■ **Set of tasks**:
(A) What battle honour did the King's Own (1st Staffordshire) Militia receive, according to the extract on the Staffordshire militia?
(B) Write a continuation of the extract on the Staffordshire militia, picking up after its final sentence.

-------- Extract provided --------

2. 'In all cases of invasion or upon imminent danger thereof'.
3. 'In all cases of rebellion or insurrection'.

Under this Act, two new regiments of King's Own Staffordshire Militia were raised in 1853. Thereafter the county's militia was organised as follows:
- King's Own (1st Staffordshire) Militia at Lichfield
- King's Own (2nd Staffordshire) Light Infantry Militia raised 5 January 1853, based at Stafford
- King's Own (3rd Staffordshire) Rifle Militia, raised 5 April 1853, based at Newcastle-under-Lyme

===Crimea and Indian Mutiny===
War having broken out with Russia in 1854 and an expeditionary force sent to the Crimea, the militia were called out for home defence and service in overseas garrisons:
- King's Own (1st Staffordshire) Militia: embodied from May 1854 to October 1856; volunteered for overseas service and stationed in the Ionian Islands (then a British protectorate) from April 1855 to August 1856, losing a number of men and families dead from sickness; awarded the Battle honour Mediterranean.
- King's Own (2nd Staffordshire) Light Infantry Militia: embodied from 19 December 1854 to 16 June 1856
- King's Own (3rd Staffordshire) Rifle Militia: embodied from 19 December 1854 to 26 May 1856

Part of the militia was called out again to release regulars for service in suppressing the Indian Mutiny in 1857:
- King's Own (1st Staffordshire) Militia: embodied from 3 November 1857 to 30 November 1860
- King's Own (2nd Staffordshire) Light Infantry Militia: embodied from 28 September 1857 to 31 July 1860

Militia battalions now had a large cadre of permanent staff (about 30). Around a third of the recruits and many young officers went on to join the Regular Army. The Militia Reserve introduced in 1867 consisted of present and former militiamen who undertook to serve overseas in case of war.

-------- Information supplied --------

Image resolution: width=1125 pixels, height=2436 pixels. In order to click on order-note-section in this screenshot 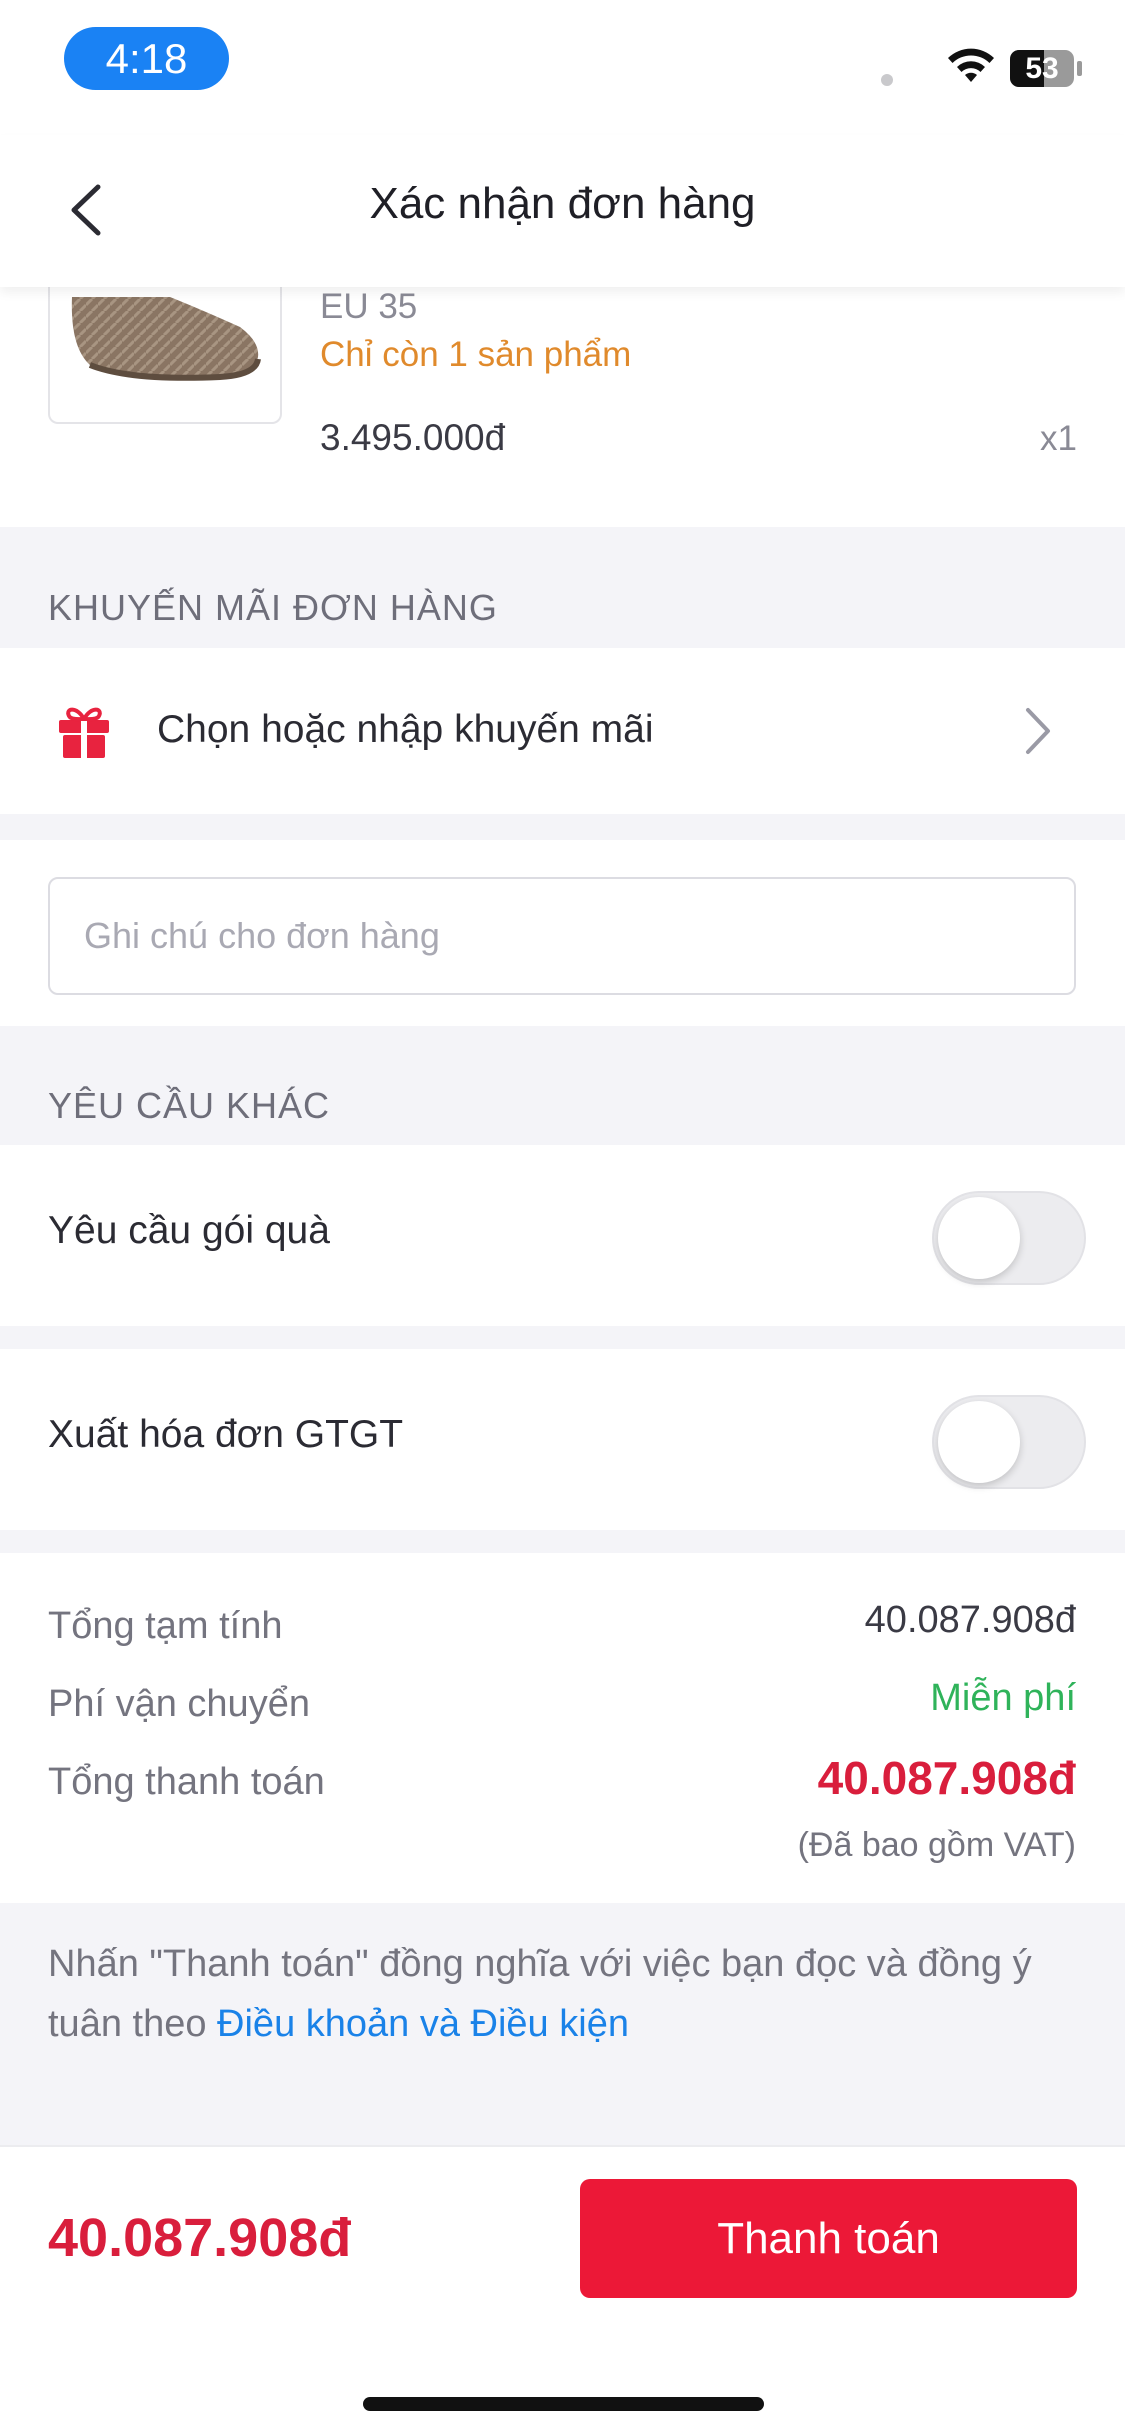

--------

■ **Numbered answers**:
(A) Mediterranean

(B)
==Cardwell and Childers reforms==
Under the 'Localisation of the Forces' scheme introduced by the Cardwell Reforms of 1872, Militia regiments were brigaded with Regular and Volunteer battalions in a regimental district sharing a permanent depot at a suitable county town. The militia now came under the War Office rather than their county lords lieutenant, and officers' commissions were signed by the Queen. Two pairs of regular battalions were assigned to Staffordshire: 38th (1st Staffordshire) Regiment of Foot and the 80th Regiment of Foot (Staffordshire Volunteers) in Sub-District No 19; 64th (2nd Staffordshire) Regiment of Foot and 98th (The Prince of Wales's) Regiment of Foot in Sub-District No 20. The 1st Staffordshire Militia was attached to the first pair (38th/80th), the 2nd and 3rd Staffordshire Militia to the second pair (64th/98th). It was intended that each sub-district would have two regular and two militia battalions, and so the 1st Staffordshire Militia raised a 2nd Battalion on 22 August 1874. All these battalions eventually shared a depot at Whittington Barracks, outside Lichfield, completed in 1881.

Although often referred to as brigades, the sub-districts were purely administrative organisations, but in a continuation of the Cardwell Reforms a mobilisation scheme began to appear in the Army List from December 1875. This assigned regular and militia units to places in an order of battle of corps, divisions and brigades for the 'Active Army', even though these formations were entirely theoretical, with no staff or services assigned. The 1st, 2nd and 3rd Staffordshire Militia formed 2nd Brigade of 2nd Division, VI Corps. The brigade would have mustered at Liverpool in time of war.

The Childers Reforms of 1881 completed the Cardwell process by converting the linked regular regiments into county regiments and incorporating the militia battalions into them:
- King's Own (1st Staffordshire) Militia became 3rd and 4th Bns, South Staffordshire Regiment (38th/80th)
- King's Own (2nd Staffordshire) Light Infantry Militia: became 3rd Bn, Prince of Wales's (North Staffordshire Regiment) (64th/98th)
- King's Own (3rd Staffordshire) Rifle Militia became 4th Bn, Prince of Wales's (North Staffordshire Regiment

Although Cardwell's army corps scheme had been abandoned, the Stanhope Memorandum of 1888 proposed that the home defence army should consist of three corps, of which the first two would be regular, and the bulk of the third would be militia, while the rest of the militia and the volunteers would be assigned to fixed defences round London and the seaports.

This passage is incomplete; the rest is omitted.